No, Apple Does Not Help the NSA Hack iPhones

Image AP AP

They have denied it before and they will deny it again: Apple has no idea why, how of if the National Security Agency can bug your iPhone, and they certainly aren't helping the spying agency do it. 

Apple released a statement Tuesday denying any cooperation with the NSA, again, and condemning the spy agency's alleged hacking of their phones. "Apple has never worked with the NSA to create a backdoor in any of our products, including iPhone. Additionally, we have been unaware of this alleged NSA program targeting our products," the company said, per AllThingsD. "We will continue to use our resources to stay ahead of malicious hackers and defend our customers from security attacks, regardless of who’s behind them."

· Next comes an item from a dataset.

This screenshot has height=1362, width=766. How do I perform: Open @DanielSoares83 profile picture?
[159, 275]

On Monday, Der Spiegel and security researcher Jacob Appelbaum leaked NSA documents, taken from a hacking software and hardware catalogue from the Access Network Technology division. The new slides revealed the NSA's ability to track and even control much of the information on your iPhone, through iOS. Using a special software implant, called DROPOUTJEEP, the NSA can read text messages, contact lists, listen to voice mail, retrieve a phone's location, and turn on the iPhone's microphone and camera, among other things. 

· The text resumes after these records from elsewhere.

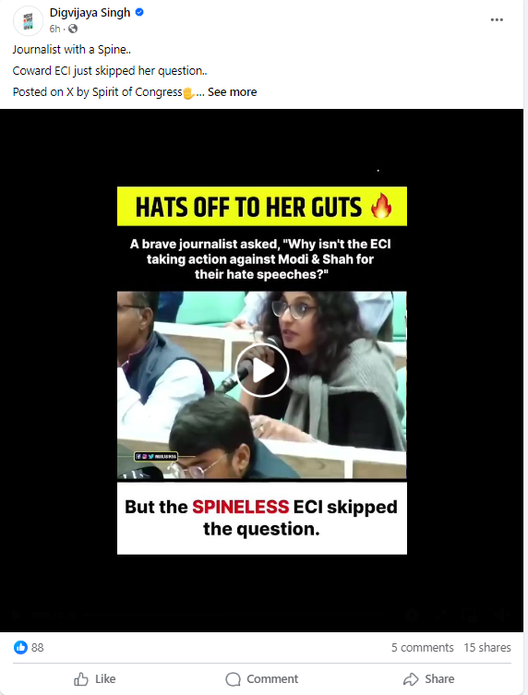Screen dimensions: 528x695
Task: View who reacted via the 88 count
Action: (x=38, y=648)
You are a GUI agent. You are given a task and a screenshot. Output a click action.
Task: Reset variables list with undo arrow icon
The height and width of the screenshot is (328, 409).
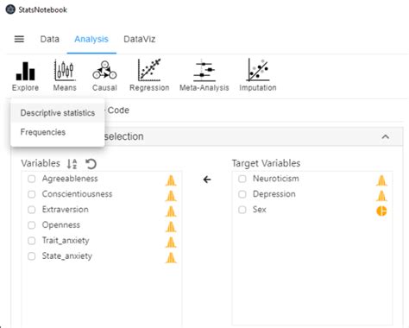point(91,164)
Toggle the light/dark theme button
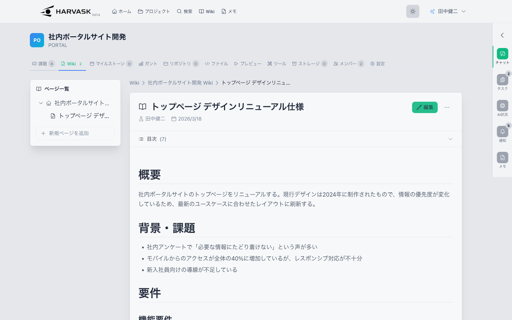The width and height of the screenshot is (512, 320). [x=412, y=11]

But the slide contained one suspicious piece of information: the NSA could not, at the time, install the iPhone software wirelessly. The slide was dated for October, 2008. In order to track an iPhone, the NSA's software had to be installed manually. 

NSA agents are probably more than capable of snatching a target's iPhone, installing spy software and replacing it before the target notices. That happens in, like, every spy movie, ever. Or, Apple cooperates and installs the backdoor during production, enabling the NSA to watch every iPhone in circulation right now. Either reality is believable. Apple tried to kill that second possible theory today. 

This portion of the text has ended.